- DATA IN THIS EXERCISE:

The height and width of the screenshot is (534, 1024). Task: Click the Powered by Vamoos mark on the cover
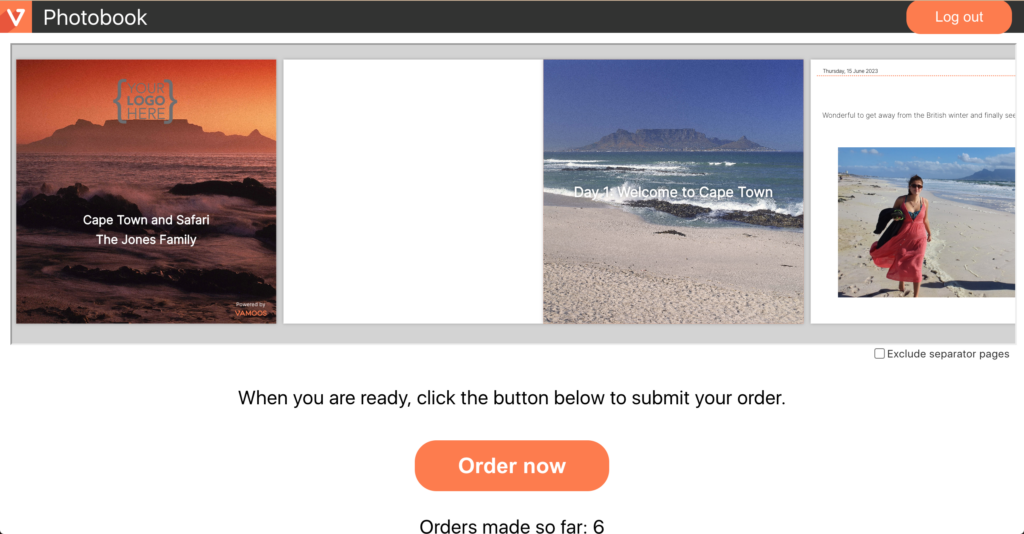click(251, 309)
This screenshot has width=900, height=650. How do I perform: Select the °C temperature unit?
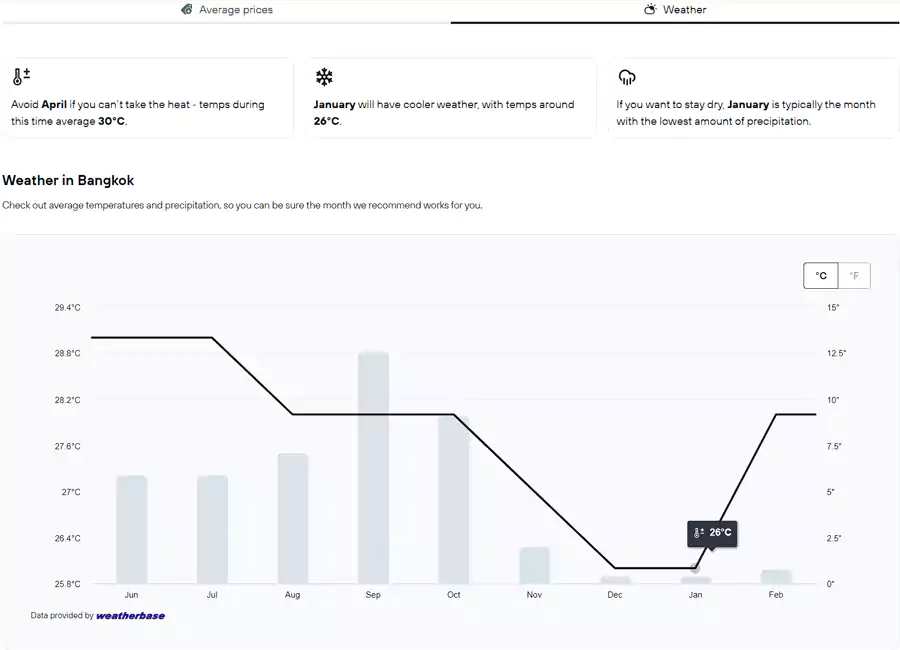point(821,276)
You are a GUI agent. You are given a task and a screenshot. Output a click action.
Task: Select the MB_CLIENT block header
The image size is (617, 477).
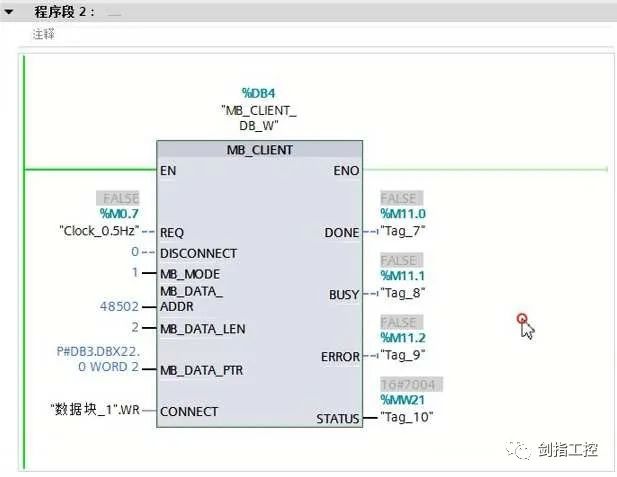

- EXERCISE: Copy the three items above word for word, leaving out the pictures.

- SOLUTION TO THIS EXERCISE:
The height and width of the screenshot is (534, 1024). Task: Click the Powered by Vamoos mark on the cover
click(251, 309)
This screenshot has width=900, height=650. How do I perform: Select the °C temperature unit?
point(821,276)
You are a GUI agent. You are given a task and a screenshot. Output a click action.
Task: Select the MB_CLIENT block header
The image size is (617, 477).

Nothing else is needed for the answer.